Anyway, much of the film is the conflict Hart has between wanting to be with Susan and wanting to excel in law school. Specifically, Hart wants to impress Kingsfield. There’s almost something obsessive about his relationship with the man. Throughout the movie, despite Hart and his classmates having half a dozen classes, we see only the contract law class and encounter only Kingsfield as one of his teachers.
One of the other driving forces in the film is the relationship between Hart and five of his classmates. Early in the year, the six of them form a study group, with each person handling the bulk of the work for one class (Hart naturally takes contact law). The idea is that when it comes time for exams, each one will provide a full outline of the class for each of the others in the group, allowing each person to focus his attention on one class but gain the benefit of having done that for all six of the classes. One by one, members of the group leave due to argument, dropping out of school, or fits of pique until all that are left at the end are Hart, Ford (Graham Beckel), and Anderson (Edward Herrmann). And in the end, it’s just Hart and Ford who retreat to a hotel for three days to cram for their finals.
The Paper Chase isn’t really a movie with a plot and it’s also not really a character study. Instead, it is the story of a relationship between student and teacher and between student and school. The teacher/student relationship here is an interesting one, and I’m saying it that way to be politic. It’s not one that I’m familiar with. When I have students in the room in front of me, I get to know them. I actually give a shit about their success. The “sink or swim” mentality of Kingsfield might work well at Harvard Law, but it’s not the sort of thing that works in the real world, at least in my experience.
For all that, I found The Paper Chase to be strangely compelling. I’m not sure why I did, because most of these characters are insufferable. Kingsfield is the sort of teacher you hope never to have. He’s dismissive and rude, and even your best work gets you nothing more than being told it was adequate. The entire film is essentially Hart trying to impress Kingsfield in some way and Kingsfield being absolutely immune to anyone breaking through his ability to supremely not give a shit about anything aside from the law.

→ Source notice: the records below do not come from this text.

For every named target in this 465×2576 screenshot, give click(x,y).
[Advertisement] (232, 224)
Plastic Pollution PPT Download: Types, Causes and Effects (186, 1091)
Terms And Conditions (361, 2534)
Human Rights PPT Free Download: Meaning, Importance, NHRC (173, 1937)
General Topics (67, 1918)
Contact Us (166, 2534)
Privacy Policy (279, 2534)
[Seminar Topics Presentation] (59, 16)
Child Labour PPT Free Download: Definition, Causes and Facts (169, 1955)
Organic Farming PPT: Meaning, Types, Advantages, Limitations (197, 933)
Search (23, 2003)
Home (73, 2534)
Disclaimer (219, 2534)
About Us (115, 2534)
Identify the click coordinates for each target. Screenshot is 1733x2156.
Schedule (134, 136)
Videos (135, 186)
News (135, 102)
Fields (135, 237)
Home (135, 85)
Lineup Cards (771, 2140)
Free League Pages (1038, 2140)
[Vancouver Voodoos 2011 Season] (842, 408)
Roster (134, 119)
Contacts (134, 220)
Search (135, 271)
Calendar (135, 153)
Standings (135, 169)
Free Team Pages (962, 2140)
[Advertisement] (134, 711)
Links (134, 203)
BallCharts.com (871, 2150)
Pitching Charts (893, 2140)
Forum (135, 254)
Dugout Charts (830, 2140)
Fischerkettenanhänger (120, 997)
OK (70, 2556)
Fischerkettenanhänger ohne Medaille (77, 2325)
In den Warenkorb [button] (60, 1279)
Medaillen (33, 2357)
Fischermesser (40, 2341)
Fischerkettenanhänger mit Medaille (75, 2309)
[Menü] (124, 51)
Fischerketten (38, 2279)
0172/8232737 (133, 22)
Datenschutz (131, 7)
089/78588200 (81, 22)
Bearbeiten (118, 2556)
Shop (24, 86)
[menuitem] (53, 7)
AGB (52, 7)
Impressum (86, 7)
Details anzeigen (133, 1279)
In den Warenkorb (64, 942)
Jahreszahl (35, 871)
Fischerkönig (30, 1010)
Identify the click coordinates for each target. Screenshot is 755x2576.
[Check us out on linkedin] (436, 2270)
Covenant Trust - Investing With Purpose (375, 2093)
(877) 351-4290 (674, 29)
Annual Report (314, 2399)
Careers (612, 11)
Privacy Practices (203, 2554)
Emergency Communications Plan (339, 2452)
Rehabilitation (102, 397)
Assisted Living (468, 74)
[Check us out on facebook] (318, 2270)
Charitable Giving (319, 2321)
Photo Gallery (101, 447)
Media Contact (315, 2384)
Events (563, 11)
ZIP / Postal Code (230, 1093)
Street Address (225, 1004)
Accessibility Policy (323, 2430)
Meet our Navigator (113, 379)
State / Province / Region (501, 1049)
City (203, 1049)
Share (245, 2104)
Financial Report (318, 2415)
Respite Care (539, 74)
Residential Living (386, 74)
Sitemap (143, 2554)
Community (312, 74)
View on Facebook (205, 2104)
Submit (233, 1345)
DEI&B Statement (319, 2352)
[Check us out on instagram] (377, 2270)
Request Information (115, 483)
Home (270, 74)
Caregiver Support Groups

None of the other characters are much better. Bell (Craig Richard Nelson), who launches himself from the study group in a fit of anger, is exactly the sort of person most of us would assume is the default Harvard Law student stereotype. He’s smug, self-satisfied, convinced of his own genius, and dismissive of everyone else who doesn’t immediately recognize his brilliance. He’s openly hostile to everyone around him. Then again, almost everyone is. The only member of the study group who isn’t an insufferable tool is Kevin (James Naughton), and he spends the entire movie being lost in all of his classes and attempting suicide.
So I don’t really know why I found this film compelling and yet I did. I think it very well may be a combination of two things. First, I remember that my mother loved the television show, and I do like John Houseman. Second, I liked this a hell of a lot more than I liked Love Story, which is the only Harvard Law-related movie I have to compare this to. By comparison, this one is friggin’ Shakespeare.
Why to watch The Paper Chase: A fine example of an early-‘70s college drama.
Why not to watch: That’s pretty much all it is.